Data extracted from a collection
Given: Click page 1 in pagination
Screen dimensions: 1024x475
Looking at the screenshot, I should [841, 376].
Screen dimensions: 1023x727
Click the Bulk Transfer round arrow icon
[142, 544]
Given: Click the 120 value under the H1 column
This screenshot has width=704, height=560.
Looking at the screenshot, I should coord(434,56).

--

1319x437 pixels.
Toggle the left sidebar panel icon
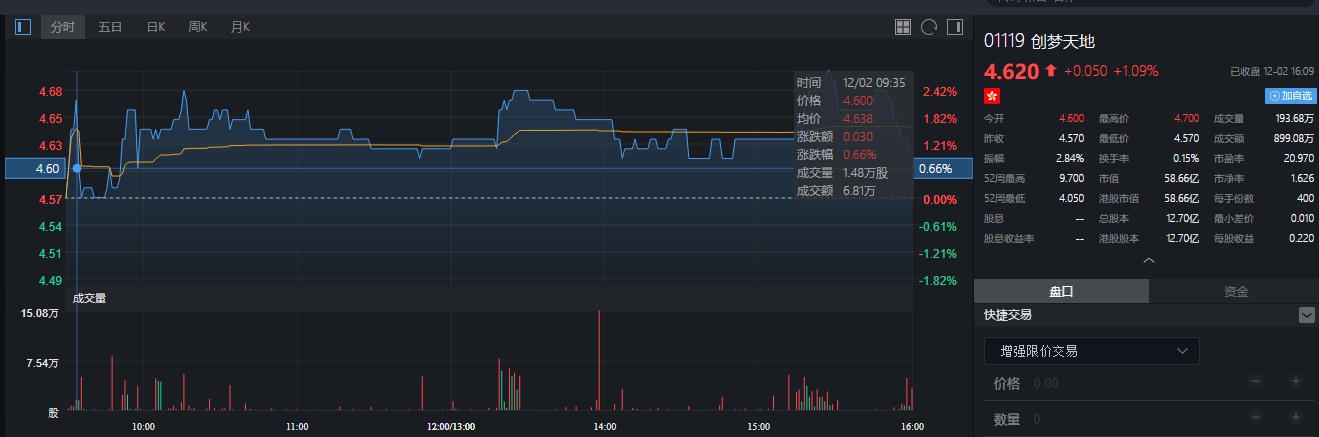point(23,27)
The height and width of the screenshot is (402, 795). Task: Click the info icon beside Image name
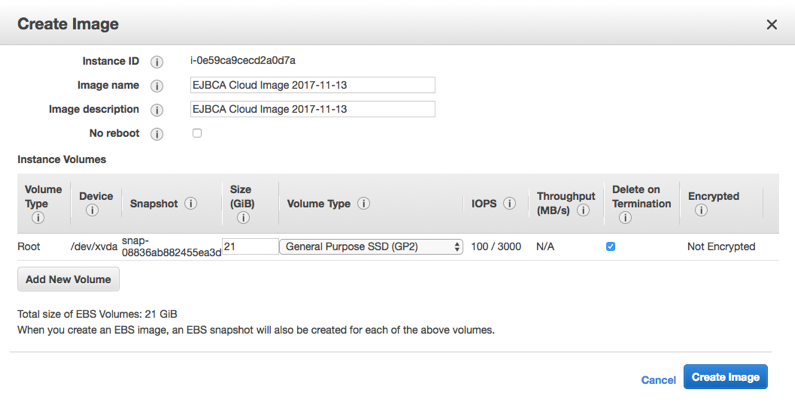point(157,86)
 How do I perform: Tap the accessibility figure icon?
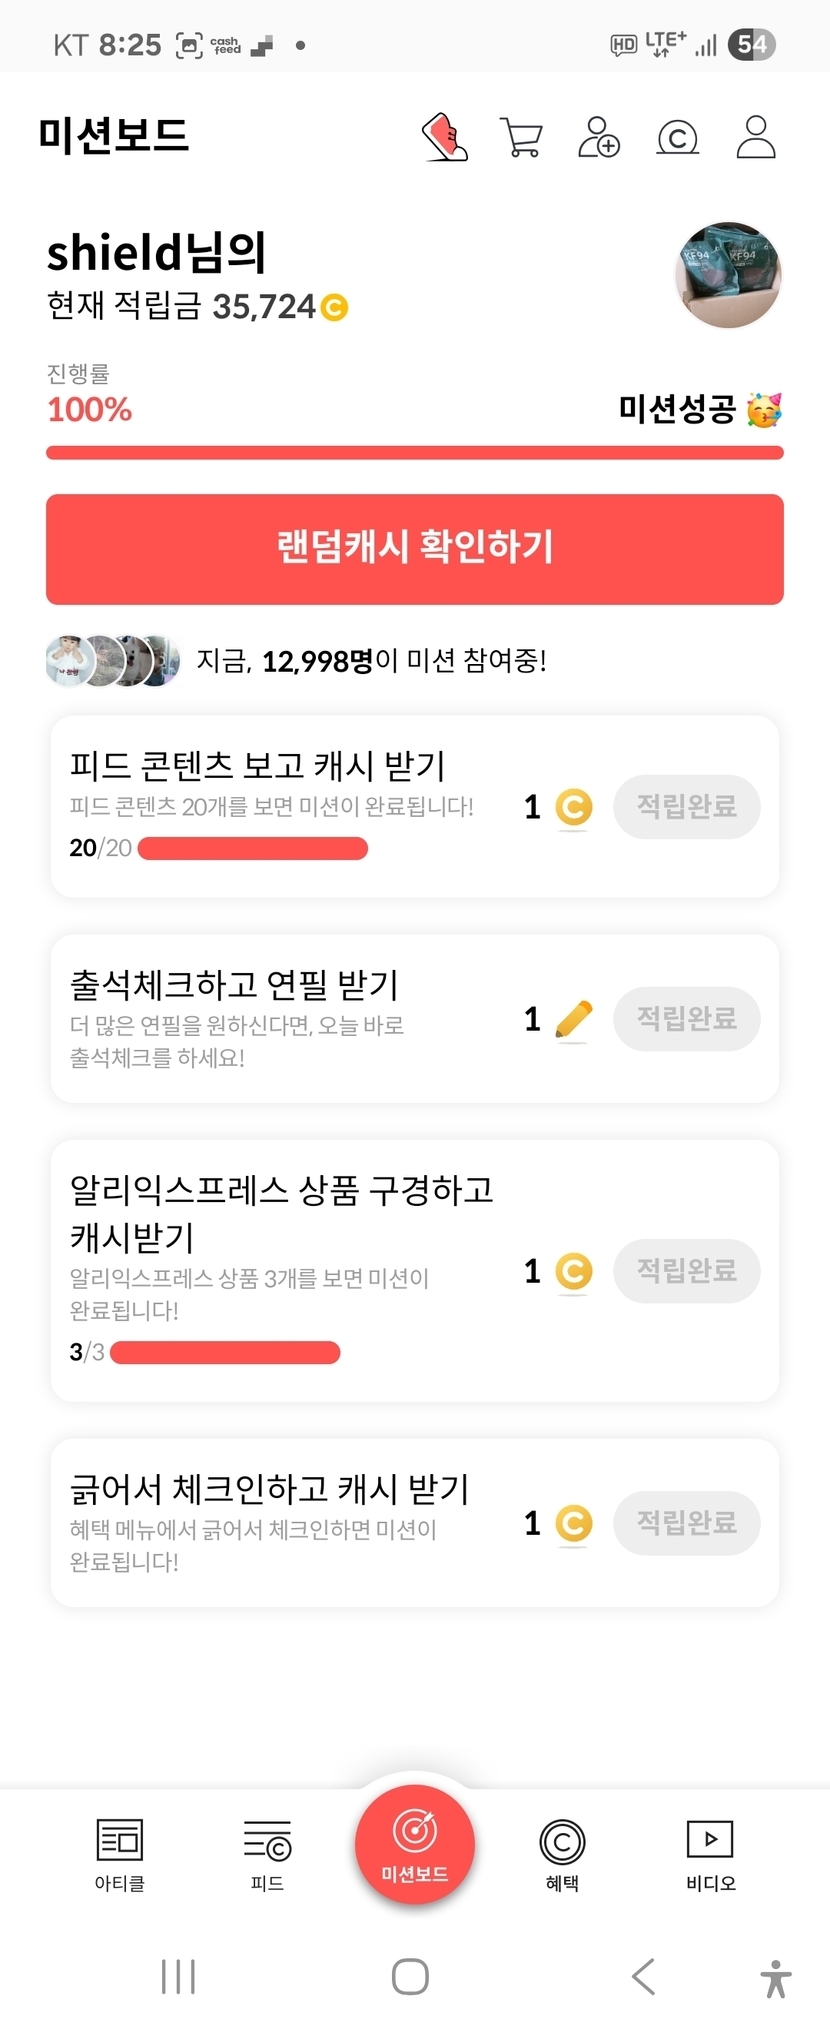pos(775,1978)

→ Stated task:
Give the lines from the one containing "The height and" through the one containing "pos(775,1978)" as a JSON list of strings, with one string per line and blank lines omitted. Leave the pictures out of the answer.

→ Reply to the task:
[
  "The height and width of the screenshot is (402, 795). Task: Click the info icon beside Image name",
  "point(157,86)",
  " How do I perform: Tap the accessibility figure icon?",
  "pos(775,1978)"
]